All simulations were run using the DEM toolbox included in the SPM12 package. This is open-access software provided and maintained by the Wellcome Trust Center for Neuroimaging and can be accessed here: http://www.fil.ion.ucl.ac.uk/spm/software/spm12/.

## AUTHOR CONTRIBUTIONS

David A. Benrimoh: Conceptualization: Lead; Software: Equal; Visualization: Equal; Writing—original draft: Lead; Writing—review & editing: Equal. Thomas Parr: Conceptualization: Equal; Software: Equal; Supervision: Equal; Visualization: Equal; Writing—review & editing: Supporting. Peter Vincent: Conceptualization: Supporting; Writing—review & editing: Supporting.

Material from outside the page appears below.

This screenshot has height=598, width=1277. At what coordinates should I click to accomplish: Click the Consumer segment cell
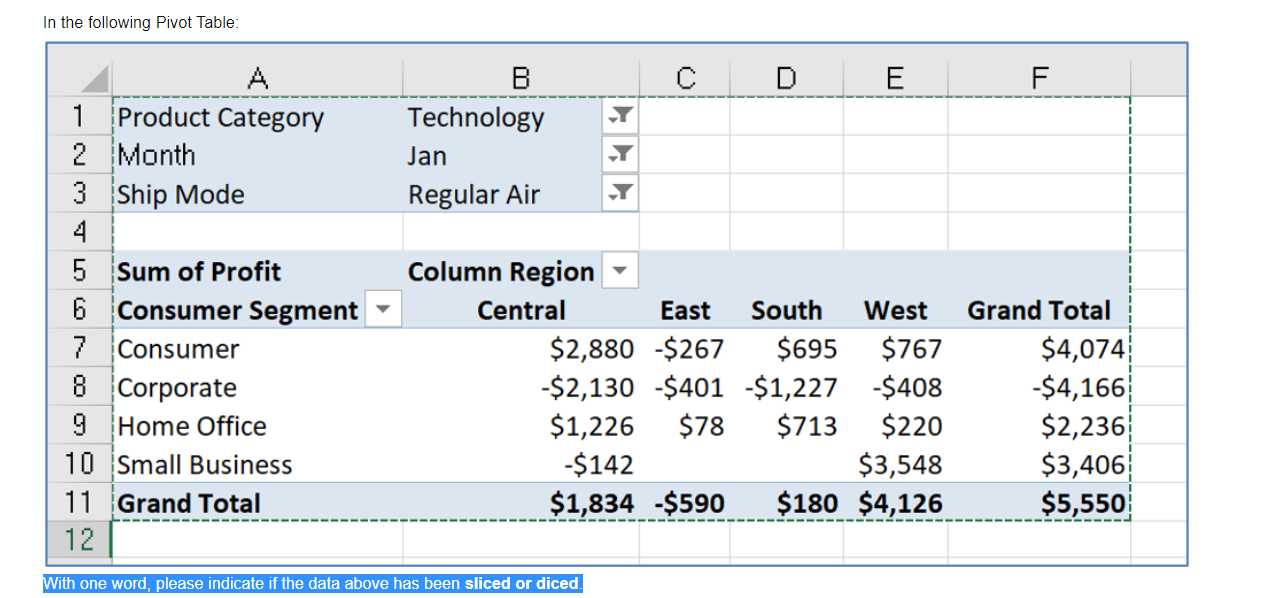178,348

Rick A. Adams: Conceptualization: Supporting; Supervision: Equal; Writing—review & editing: Equal. Karl Friston: Methodology: Lead; Software: Supporting; Supervision: Equal; Writing—review & editing: Supporting.

## FUNDING INFORMATION

DB is supported by a Richard and Edith Strauss Fellowship (McGill University) and the Fonds de Recherche due Quebec–Santé (FRQS). TP is supported by the Rosetrees Trust (Award Number 173346). RAA is supported by the Academy of Medical Sciences (AMS-SGCL13-Adams) and the National Institute of Health Research (CL-2013–18–003). KJF is a Wellcome Principal Research Fellow (Ref: 088130/Z/09/Z).

## Note

1 When the outcomes are sensory samples, the likelihood precision plays a role of a sensory precision in predictive coding formulations.